Group Health, a large integrated healthcare delivery system. Population Immunocompetent, community dwelling Group Health members aged 65 to 94; two matched controls for each case with pneumonia. Information on comorbid illnesses and functional and cognitive status, potential confounders of the association between statin use and risk of pneumonia, came from medical record review and computerised pharmacy data.
Adjusted estimates of risk of pneumonia in relation to current statin use.
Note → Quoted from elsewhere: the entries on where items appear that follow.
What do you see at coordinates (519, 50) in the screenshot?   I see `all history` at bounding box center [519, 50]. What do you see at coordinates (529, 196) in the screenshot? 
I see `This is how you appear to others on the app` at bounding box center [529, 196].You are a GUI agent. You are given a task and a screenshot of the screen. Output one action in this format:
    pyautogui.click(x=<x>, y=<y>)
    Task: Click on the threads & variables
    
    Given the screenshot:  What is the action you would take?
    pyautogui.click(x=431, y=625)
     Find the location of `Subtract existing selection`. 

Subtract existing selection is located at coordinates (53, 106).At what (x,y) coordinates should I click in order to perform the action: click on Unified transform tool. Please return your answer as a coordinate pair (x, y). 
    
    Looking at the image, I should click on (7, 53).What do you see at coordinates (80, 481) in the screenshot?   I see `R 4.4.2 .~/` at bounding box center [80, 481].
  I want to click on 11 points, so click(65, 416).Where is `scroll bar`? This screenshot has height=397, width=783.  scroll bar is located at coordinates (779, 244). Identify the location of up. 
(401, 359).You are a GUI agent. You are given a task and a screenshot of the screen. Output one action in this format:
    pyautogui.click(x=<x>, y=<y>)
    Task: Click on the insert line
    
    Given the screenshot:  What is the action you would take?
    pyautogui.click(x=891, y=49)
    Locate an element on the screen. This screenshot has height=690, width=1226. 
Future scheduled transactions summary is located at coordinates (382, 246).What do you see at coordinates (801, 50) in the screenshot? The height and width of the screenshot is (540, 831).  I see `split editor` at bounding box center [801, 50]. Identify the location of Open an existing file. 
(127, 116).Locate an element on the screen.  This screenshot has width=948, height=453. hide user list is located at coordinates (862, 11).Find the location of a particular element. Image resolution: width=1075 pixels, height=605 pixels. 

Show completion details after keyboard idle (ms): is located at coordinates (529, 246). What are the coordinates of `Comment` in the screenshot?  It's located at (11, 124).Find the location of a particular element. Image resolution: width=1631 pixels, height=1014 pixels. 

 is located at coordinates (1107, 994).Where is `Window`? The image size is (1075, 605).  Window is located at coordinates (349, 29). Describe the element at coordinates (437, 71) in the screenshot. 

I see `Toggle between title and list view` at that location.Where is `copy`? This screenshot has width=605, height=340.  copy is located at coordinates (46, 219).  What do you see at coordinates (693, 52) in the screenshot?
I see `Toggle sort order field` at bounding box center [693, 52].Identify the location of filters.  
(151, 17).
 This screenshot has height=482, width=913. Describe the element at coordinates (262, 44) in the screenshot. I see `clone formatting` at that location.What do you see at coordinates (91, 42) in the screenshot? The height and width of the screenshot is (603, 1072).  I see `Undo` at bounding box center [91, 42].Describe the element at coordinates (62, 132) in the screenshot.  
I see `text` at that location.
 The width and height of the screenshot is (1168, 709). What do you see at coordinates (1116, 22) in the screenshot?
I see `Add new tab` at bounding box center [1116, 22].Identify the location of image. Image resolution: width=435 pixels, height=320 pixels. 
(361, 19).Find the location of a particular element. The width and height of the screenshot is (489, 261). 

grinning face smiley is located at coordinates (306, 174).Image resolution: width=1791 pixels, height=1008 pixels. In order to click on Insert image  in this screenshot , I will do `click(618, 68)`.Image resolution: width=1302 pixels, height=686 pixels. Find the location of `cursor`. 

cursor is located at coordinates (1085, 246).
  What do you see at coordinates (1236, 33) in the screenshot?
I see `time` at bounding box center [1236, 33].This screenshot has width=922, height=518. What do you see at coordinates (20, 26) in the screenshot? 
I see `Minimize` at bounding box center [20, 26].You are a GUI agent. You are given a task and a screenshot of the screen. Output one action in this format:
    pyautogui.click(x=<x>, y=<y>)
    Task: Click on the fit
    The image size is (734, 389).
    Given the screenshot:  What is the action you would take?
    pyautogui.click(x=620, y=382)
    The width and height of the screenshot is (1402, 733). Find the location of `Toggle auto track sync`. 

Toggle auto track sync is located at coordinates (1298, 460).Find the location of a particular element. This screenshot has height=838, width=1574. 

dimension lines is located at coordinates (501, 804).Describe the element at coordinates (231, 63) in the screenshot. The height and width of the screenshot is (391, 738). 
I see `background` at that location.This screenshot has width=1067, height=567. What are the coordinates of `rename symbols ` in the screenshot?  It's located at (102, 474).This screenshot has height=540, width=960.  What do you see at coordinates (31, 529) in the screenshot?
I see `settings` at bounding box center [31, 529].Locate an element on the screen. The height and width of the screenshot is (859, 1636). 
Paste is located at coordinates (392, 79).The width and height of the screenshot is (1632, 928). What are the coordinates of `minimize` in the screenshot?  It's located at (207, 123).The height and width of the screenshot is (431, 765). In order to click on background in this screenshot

1125 validated cases of pneumonia and 2235 matched controls were identified. Compared with controls, cases were more likely to have chronic lung and heart disease, especially severe disease, and functional or cognitive impairment. Current statin use was present in 16.1% (181/1125) of cases and 14.6% (327/2235) of controls (adjusted odds ratio 1.26, 95% confidence interval 1.01 to 1.56). Among cases admitted to hospital and matched controls, current statin use was present in 17.2% (68/395) of cases and 14.2% (112/788) of controls (adjusted odds ratio 1.61, 1.08 to 2.39, compared with non-use). In people in whom statins were indicated for secondary prevention, the adjusted odds ratio for risk of pneumonia in relation to current statin use was 1.25 (0.94 to 1.67); in those with no such indication, it was 0.81 (0.46 to 1.42).
Statin use was not associated with decreased risk of pneumonia among immunocompetent, community dwelling older people. Findings of previous studies may reflect "healthy user" bias.
BMJ (Clinical research ed.). 02/2009; 338:b2137.